Background: Malnutrition is very common in HIV infected individual due to decreased food intake, altering digestion, absorption and altering metabolism and by increasing energy need. Even though data from different settings are necessary to tackle it, evidences are limited especially in case of nutritional status of HIV-infected children. Hence, this study aims to assess the nutritional status and associated factors among children on antiretroviral therapy.
Methods: An institutional-based cross-sectional study was conducted among 383 HIV-positive children in Southern Ethiopia. Data were collected using interviewer administered questionnaire and anthropometry measurement. Data were coded and entered into Epi-Data Version 3.1, and analyzed using SPSS Version 25. Bivariable and multivariable binary logistic regression models were used to identify factors associated with nutritional status and variables with p-values ˂0.05 in multivariable logistic regression were considered as statistically significant factors.

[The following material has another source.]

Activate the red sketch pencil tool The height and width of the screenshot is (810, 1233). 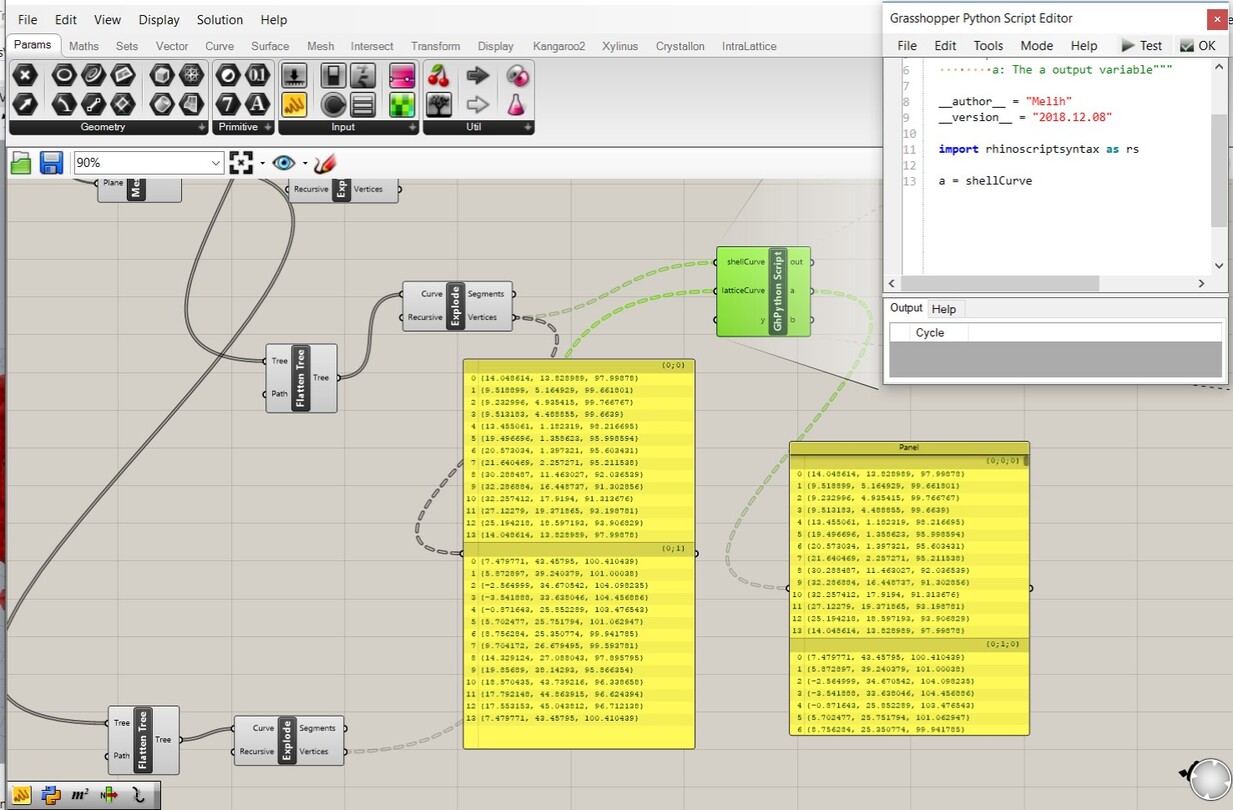324,162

Results: The prevalence of wasting among HIV positive children in Southern Ethiopia selected Hospitals was 36.3% (95% CI: 31.6, 41.0), while stunting on the same study population was 5.5% (95% CI: 3.4, 7.8). Rural residence (AOR = 4.1, CI: 2.0, 8.4), lack of maternal education (AOR =9.3, CI: 5.0, 17.3), low CD4 counts (<500) (AOR =4.9, CI: 2.3, 10.4), using unprotected water source (AOR = 3.2, CI: 1.8, 5.8), having non-biological mother (AOR =4.2, CI: 1.9, 9.2) and recurrent oral lesion (AOR =2.2, CI:1.2, 4.2) were significantly associated with wasting. Furthermore, history of hospital admission (AOR =4.9, CI: 1.6, 15.0), recurrent oral lesion (AOR =3.9, CI: 1.1, 14.1), low CD4 counts (< 500) (AOR =3.5, CI: 1.0-12.0), advanced WHO clinical stage III (AOR =4.0, CI: 1.1, 14.2) were statically associated with stunting.

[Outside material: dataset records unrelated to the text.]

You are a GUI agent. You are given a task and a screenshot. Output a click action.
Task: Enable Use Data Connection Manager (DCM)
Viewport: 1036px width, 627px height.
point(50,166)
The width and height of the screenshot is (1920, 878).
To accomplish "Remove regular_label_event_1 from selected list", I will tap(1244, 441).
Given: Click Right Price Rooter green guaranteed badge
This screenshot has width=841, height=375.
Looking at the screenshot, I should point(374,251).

Conclusion: This study found that the prevalence of under-nutrition among HIV-positive children in Ethiopia was significantly high. Rural residence, lack of maternal education, low CD4 count, recurrent oral lesion, having none-biological caretakers and unprotected source of water were significantly associated with childhood wasting. On the other hand, history of hospital admission, recurrent oral lesion, advanced WHO clinical stage and low CD4 counts were significantly associated with stunting of HIV positive children. Therefore, timely identification and monitoring of nutritional problems should be necessary to enhance the effectiveness of ART treatment and to prevent further related complications.